The AMD Radeon R9 Fury Review, Feat. Sapphire & ASUS
by Ryan Smith on July 10, 2015 9:00 AM ESTCompute
Shifting gears, we have our look at compute performance. As compute performance will be more significantly impacted by the reduction in CUs than most other tests, we’re expecting the performance hit for the R9 Fury relative to the R9 Fury X to be more significant here than under our gaming tests.
Starting us off for our look at compute is LuxMark3.0, the latest version of the official benchmark of LuxRender 2.0. LuxRender’s GPU-accelerated rendering mode is an OpenCL based ray tracer that forms a part of the larger LuxRender suite. Ray tracing has become a stronghold for GPUs in recent years as ray tracing maps well to GPU pipelines, allowing artists to render scenes much more quickly than with CPUs alone.
For LuxMark with the R9 Fury X already holding the top spot, the R9 Fury cards easily take the next two spots. One interesting artifact of this is that the R9 Fury’s advantage over the GTX 980 is actually greater than the R9 Fury X’s over the GTX 980 Ti’s, both on an absolute and relative basis. This despite the fact that the R9 Fury is some 13% slower than its fully enabled sibling.
For our second set of compute benchmarks we have CompuBench 1.5, the successor to CLBenchmark. CompuBench offers a wide array of different practical compute workloads, and we’ve decided to focus on face detection, optical flow modeling, and particle simulations.
Not unlike LuxMark, tests where the R9 Fury X did well have the R9 Fury doing well too, particularly the optical flow sub-benchmark. The drop-off in that benchmark and face detection is about what we’d expect for losing 1/8th of Fiji’s CUs. On the other hand the particle simulation benchmark is hardly fazed beyond the clockspeed drop, indicating that the bottleneck lies elsewhere.

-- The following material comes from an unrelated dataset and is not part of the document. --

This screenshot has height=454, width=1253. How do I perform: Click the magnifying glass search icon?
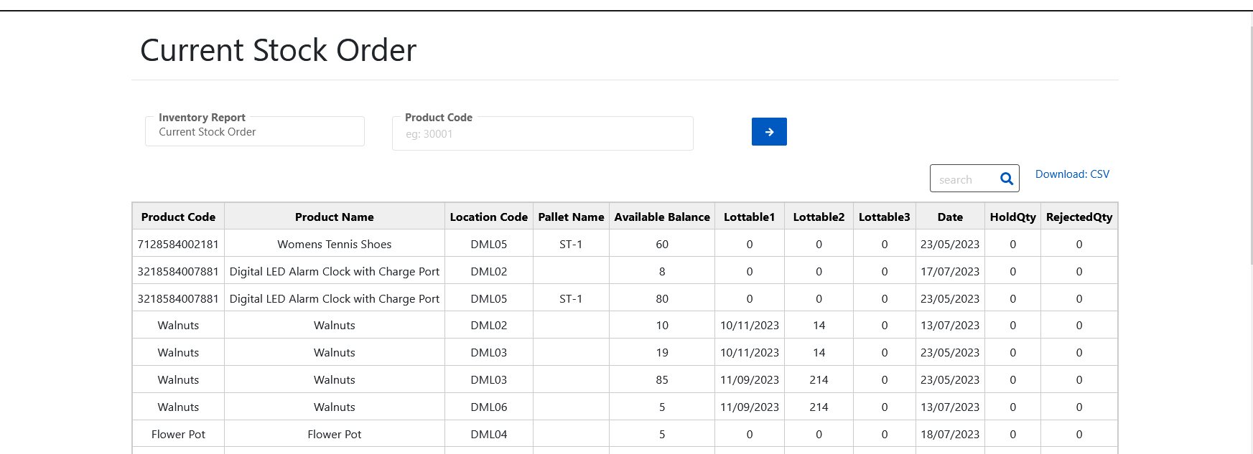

Our 3rd compute benchmark is Sony Vegas Pro 13, an OpenGL and OpenCL video editing and authoring package. Vegas can use GPUs in a few different ways, the primary uses being to accelerate the video effects and compositing process itself, and in the video encoding step. With video encoding being increasingly offloaded to dedicated DSPs these days we’re focusing on the editing and compositing process, rendering to a low CPU overhead format (XDCAM EX). This specific test comes from Sony, and measures how long it takes to render a video.
At this point Vegas is becoming increasingly CPU-bound and will be due for replacement. The R9 Fury comes in one second behind the chart-topping R9 Fury X, at 22 seconds.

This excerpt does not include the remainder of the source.